■ WHAT IS EXPECTED ■
Please give again every entry exactly as it appears, setting aside the pictures.

(MATERIAL TO PROCESS Opens)

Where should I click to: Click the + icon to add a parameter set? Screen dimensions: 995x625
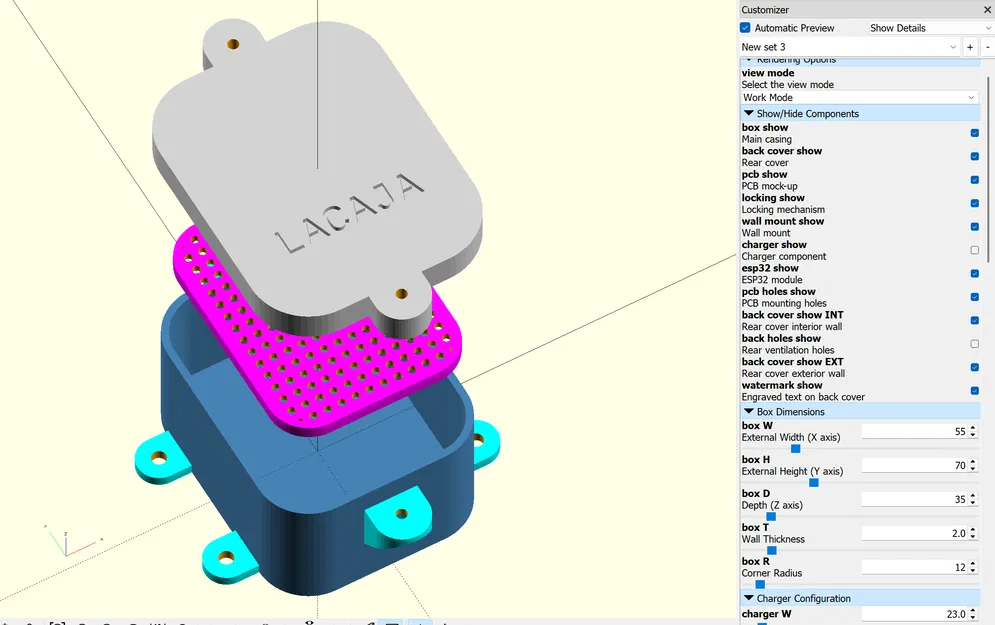point(969,46)
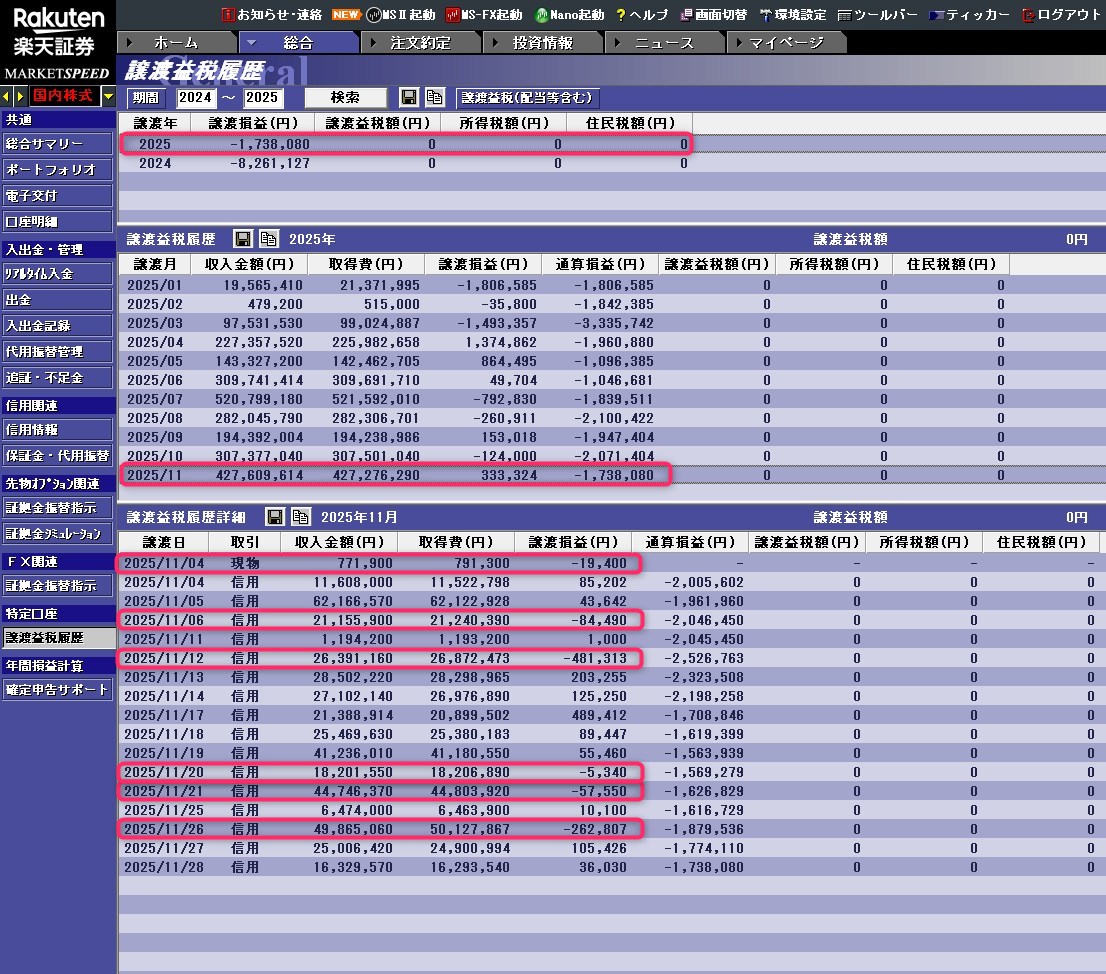Click the save icon beside the 検索 button
Screen dimensions: 1106x974
[x=408, y=97]
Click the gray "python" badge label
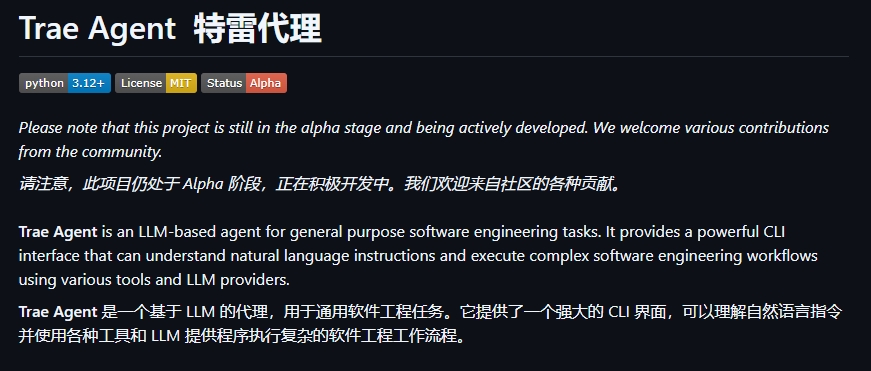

(MATERIAL TO PROCESS Closes)

■ PROBLEM SOLUTION ■
Where should I click to: Click the + icon to add a parameter set? Screen dimensions: 995x625
point(969,46)
Click the save icon beside the 検索 button
Screen dimensions: 1106x974
[x=408, y=97]
Click the gray "python" badge label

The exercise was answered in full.